Hi MK,
What all factors are responsible for Rabbitmq partitioning when hosted in Cloud env like Azure??? Coz we see 2 kinds of logs in our rabbitmq cluster.
1) "net_tick_timeout" :- this suggests that there was a failure in the netticks sent from a node to another and thus partition is declared after 4 ticks fails. Once the nettick_timeout log is printed we see "inconsistent_database" following it up.
2) {inconsistent_database, running_partitioned_network..." : - This log is printed in all partition cases. But it just tells us that partition has occurred. Most of the times when we see this log , we dont see the nettick_timeout logs. So what is causing the partition here is something we are trying to find.
We want to rule out the possibilities of reasons for partitions in our Rmq cluster and we need your support. If you can pls confirm that
if a partition occurs ( coz of nettick time out), the "net_tick_timeout" logger will "always" be printed and will not get printed otherwise?
If it doesnt print the log always, in case of nettick timout scenarios, then under what scenarios do we see this "nettick_timout" logs. As in our case, we hardly see net_tick timeouts in our logs but we see "inconsistent database on every partition scenario"
If rabbitmq does print this log everytime (and only during the nettick_timout scenarios) when nettick_timout happens, then changing the nettick isnt going to work for us. Currently we are using 60 as nettick and we plan to double it to 120 just to test things out but we arnt really sure if this is really gonna help us. And we see majority (almost 90%) of the time we dont see net_tick_timeout logs.
Also on the same lines, if a partition occurs, which other factors should we consider here?? as i understand there are other such as:
1) memorySwap - is there a way to detect that coz of memory swap the partition happened?? i understand it is kinda beyond the Rmq service scope to list all kinds of behavior but can we know in anycase if a memory swap happened at sometime and coz of which rabbitmq had a partition.
2) Netwrk connectivity :- So if i understand correctly, rabbitmq communicates with other Rmq nodes on 25672 and 4369 (epmd). So what exactly is exchanged between the rabbitmq nodes based on which the partiton is declared?? As all our Rabbitmq VMs are in the same subnet in azure,there is absolutely nothing in between when internode communication happens. Thus the only thing that we assume for our partition is something on the Node level. But can you confirm if there is something in netwrk layer which we should monitor so that we could get more info on partitions??

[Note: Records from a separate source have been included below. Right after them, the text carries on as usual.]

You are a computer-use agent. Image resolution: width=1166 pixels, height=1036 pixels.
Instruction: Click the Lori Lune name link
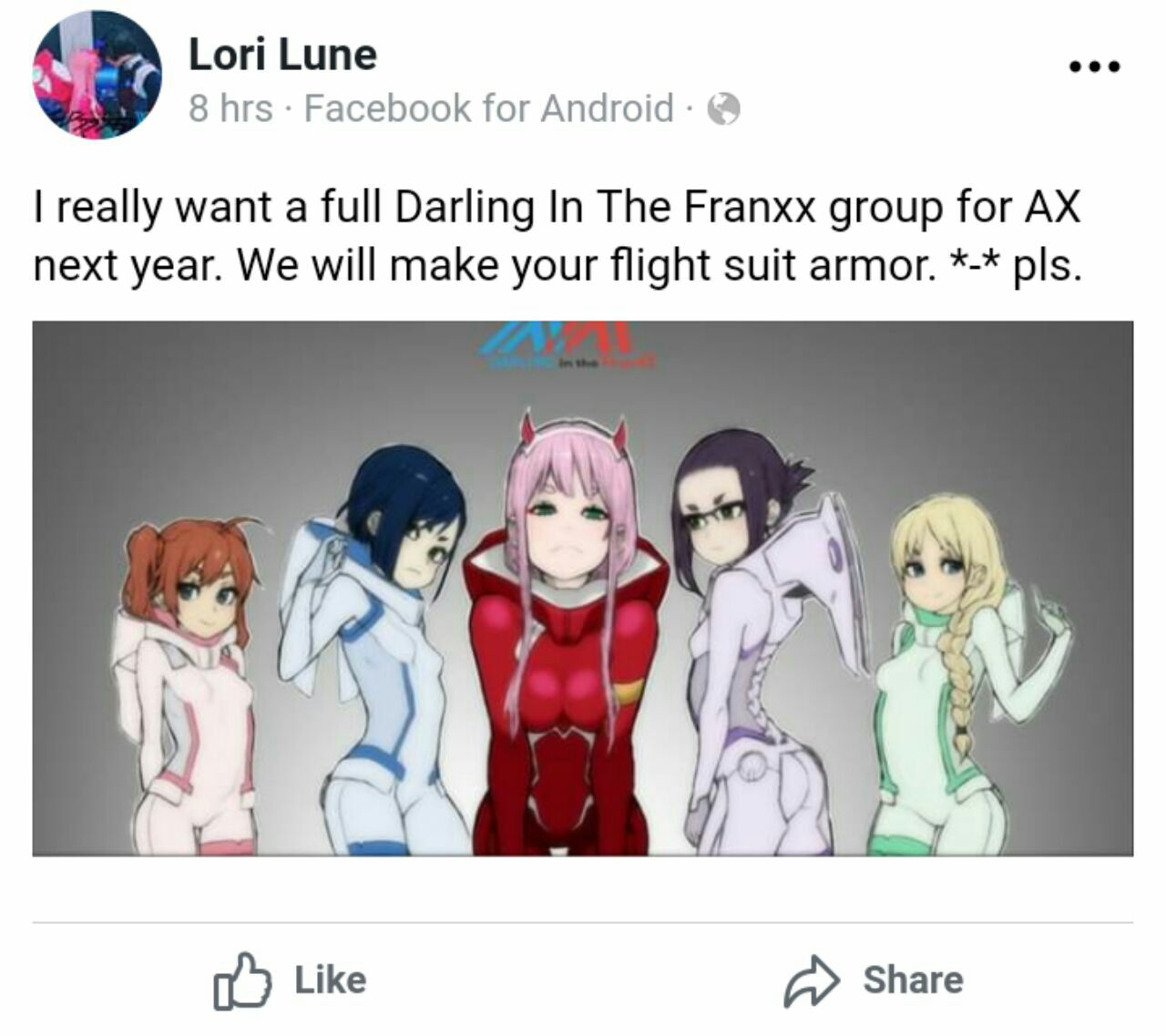(x=282, y=55)
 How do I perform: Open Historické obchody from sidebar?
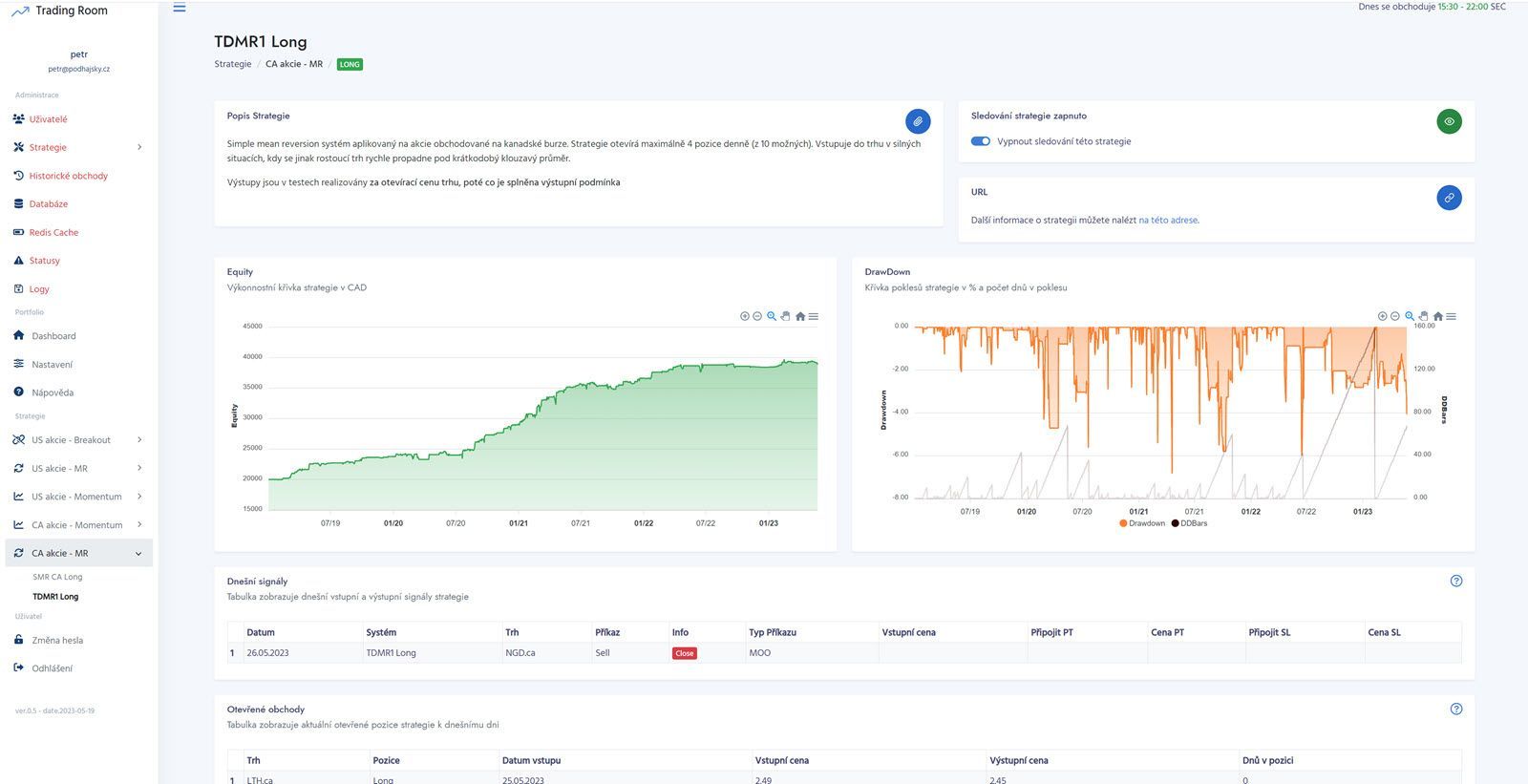(68, 176)
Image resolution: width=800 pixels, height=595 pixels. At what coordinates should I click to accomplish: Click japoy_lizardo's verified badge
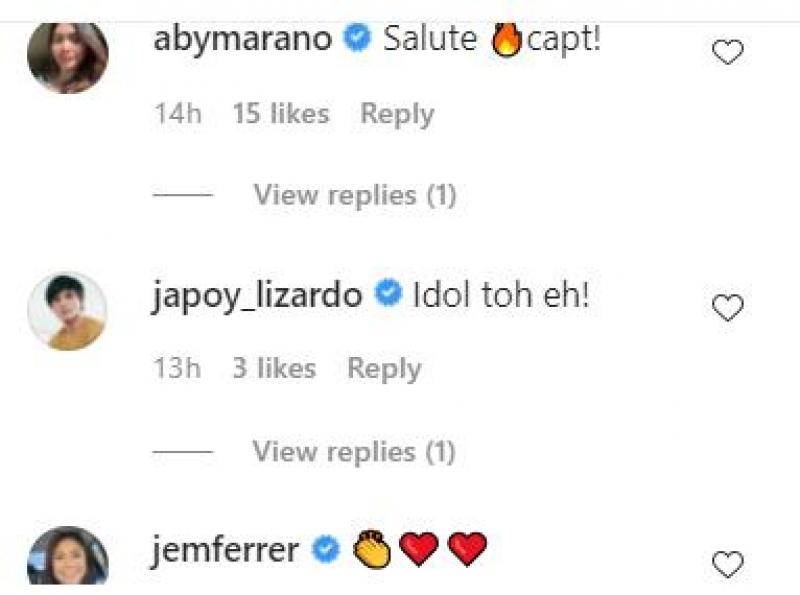point(388,293)
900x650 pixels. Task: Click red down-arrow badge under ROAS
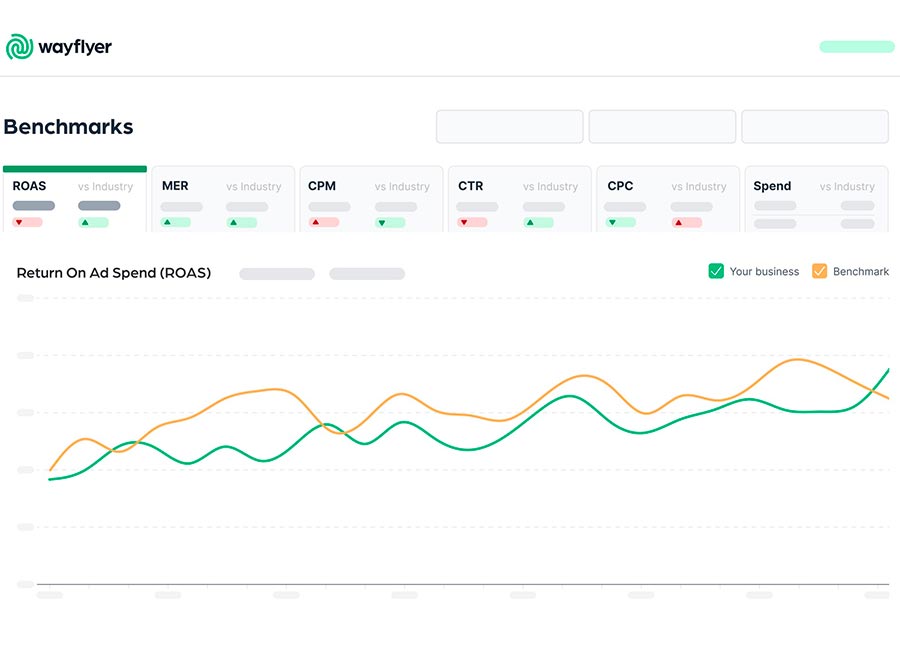click(27, 222)
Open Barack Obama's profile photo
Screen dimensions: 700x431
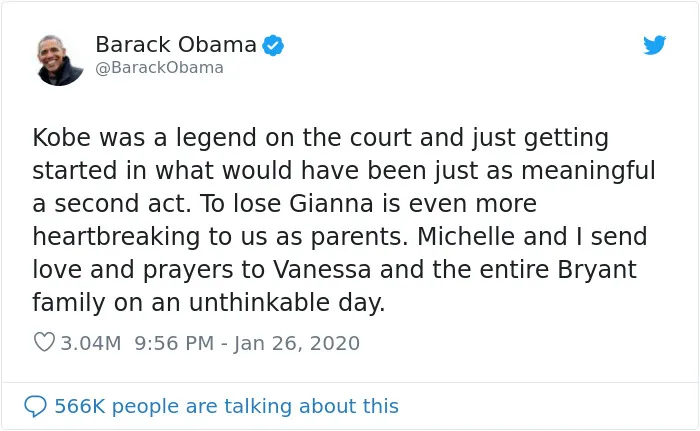coord(60,60)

3) Suspend OS :- Azure states that while it applies soft patches (which doesnt involve reboots) they bring the VM to so called "Suspend State". This means that existing connections remain unimpacted but it will not allow any new connections on that node till the patch is complete. So on this line, when 1 Rmq node wants to interact with another Rmq node and assume that node1 is in Suspend State, can it cause rabbitmq partitions??
Please do help us with some more insights that will help us narrow down our partition issues. We are using 3.7.4 Rmq version (erlang version 20.1.7) and have found a lot more partitions since 3.7.x. Will upgrading to newer version help with any more stability on paritition cases???
We really need to figure this partition scenario as this is impacting a lot of our services as they heavily rely on Rmq stability for them to work properly / uptime.
Thanks,
Deepak